Congratulations to Steven Kendrat, a recent MA graduate from the TV, Radio, and Film Department at the S.I. Newhouse School of Public Communications at Syracuse University on having his masters thesis accepted at AEJMC in August!
Since its launch in 2005, YouTube has provided a unique venue for anyone to share content and comment on the content of others, resulting in more user generated content (UGC), especially among teens.
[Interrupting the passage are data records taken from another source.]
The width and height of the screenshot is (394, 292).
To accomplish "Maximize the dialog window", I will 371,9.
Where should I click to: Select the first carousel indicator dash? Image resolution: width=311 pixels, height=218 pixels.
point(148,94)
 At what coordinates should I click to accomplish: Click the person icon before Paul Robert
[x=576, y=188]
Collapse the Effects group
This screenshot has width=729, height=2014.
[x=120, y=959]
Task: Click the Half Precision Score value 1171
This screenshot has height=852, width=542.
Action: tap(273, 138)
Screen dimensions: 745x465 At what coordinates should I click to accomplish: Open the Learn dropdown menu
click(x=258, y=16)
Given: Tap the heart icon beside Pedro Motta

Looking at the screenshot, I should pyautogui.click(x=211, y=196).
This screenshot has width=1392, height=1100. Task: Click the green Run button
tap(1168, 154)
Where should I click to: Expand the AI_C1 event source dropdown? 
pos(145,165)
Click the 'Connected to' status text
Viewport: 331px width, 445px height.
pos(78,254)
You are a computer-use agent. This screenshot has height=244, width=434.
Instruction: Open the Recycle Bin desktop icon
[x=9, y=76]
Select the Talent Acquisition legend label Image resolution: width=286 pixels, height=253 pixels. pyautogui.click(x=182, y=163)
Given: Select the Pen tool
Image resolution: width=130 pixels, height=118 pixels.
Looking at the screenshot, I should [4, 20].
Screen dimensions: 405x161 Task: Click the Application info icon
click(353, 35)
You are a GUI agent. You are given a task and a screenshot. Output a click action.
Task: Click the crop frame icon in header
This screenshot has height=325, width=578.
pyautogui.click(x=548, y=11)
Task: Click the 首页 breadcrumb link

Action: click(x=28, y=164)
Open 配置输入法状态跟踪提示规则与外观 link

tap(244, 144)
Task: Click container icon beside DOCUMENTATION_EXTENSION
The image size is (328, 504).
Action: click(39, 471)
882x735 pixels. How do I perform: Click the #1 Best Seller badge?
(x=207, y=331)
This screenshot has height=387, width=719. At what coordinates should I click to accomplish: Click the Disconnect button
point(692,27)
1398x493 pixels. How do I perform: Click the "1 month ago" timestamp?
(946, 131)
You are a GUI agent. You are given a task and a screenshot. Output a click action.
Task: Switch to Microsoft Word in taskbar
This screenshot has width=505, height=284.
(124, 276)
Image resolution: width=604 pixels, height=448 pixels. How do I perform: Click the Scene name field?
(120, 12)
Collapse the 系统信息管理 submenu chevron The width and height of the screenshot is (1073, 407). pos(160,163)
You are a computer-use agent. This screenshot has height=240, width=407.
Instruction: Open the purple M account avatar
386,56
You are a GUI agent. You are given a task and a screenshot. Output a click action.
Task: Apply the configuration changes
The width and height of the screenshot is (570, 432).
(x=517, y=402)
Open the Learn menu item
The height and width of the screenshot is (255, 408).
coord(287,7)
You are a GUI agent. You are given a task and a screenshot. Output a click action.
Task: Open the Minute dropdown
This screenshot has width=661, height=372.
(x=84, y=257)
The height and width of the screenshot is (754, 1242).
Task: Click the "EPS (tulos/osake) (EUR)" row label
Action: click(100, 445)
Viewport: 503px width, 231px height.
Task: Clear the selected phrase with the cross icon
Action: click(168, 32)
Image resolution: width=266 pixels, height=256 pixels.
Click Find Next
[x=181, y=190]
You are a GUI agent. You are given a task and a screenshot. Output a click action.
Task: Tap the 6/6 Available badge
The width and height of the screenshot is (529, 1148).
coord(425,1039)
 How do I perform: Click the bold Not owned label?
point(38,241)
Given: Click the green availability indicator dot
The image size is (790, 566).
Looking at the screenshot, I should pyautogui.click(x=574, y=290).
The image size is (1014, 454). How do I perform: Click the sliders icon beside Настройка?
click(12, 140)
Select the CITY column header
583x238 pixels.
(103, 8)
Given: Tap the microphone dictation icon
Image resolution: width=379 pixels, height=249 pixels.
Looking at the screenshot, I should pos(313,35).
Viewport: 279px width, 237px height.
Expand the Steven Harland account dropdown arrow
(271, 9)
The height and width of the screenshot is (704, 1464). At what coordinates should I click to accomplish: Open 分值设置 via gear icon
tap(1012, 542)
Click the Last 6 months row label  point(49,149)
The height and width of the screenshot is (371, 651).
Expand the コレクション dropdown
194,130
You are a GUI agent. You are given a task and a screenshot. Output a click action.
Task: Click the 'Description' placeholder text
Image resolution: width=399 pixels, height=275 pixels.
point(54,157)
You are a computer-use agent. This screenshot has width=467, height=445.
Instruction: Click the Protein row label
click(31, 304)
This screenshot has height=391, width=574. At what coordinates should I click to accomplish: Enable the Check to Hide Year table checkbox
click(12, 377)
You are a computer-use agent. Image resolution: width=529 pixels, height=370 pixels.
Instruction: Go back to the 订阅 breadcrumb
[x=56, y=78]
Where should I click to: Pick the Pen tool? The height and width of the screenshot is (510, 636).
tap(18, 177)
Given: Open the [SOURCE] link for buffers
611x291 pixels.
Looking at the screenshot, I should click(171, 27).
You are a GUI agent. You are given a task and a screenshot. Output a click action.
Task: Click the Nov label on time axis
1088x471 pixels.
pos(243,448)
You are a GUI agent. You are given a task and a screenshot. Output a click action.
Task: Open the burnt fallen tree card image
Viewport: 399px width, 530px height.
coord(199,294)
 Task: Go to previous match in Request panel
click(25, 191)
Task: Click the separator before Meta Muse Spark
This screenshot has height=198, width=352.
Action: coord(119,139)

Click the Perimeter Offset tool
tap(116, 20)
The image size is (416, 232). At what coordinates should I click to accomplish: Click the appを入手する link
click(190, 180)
The current longitudinal trend study analyzes demographic, production, and narrative trends in the emerging genre of youth created music videos using a sample of 100 videos uploaded to YouTube in 2007 and 2013. Compared to videos posted in 2007, youth created music videos posted in 2013 featured younger and less diverse casts, and more complicated editing techniques; they were also more likely to feature single actors and celebrate the self, mimicking the recent emergence of “selfie culture.” These findings are discussed with respect to YouTube’s role in reducing barriers to entry and providing a virtual space for youth oriented content communities that thrive on engagement and social networking as strategies of identity development.
Kendrat, S.J., & Corsbie-Massay, C.L. Increasing Individualism in Youth Created Music Videos on YouTube (2007-2013). To Be Presented at Association for Education in Journalism and Mass Communication (AEJMC) in San Francisco, CA; August, 2015.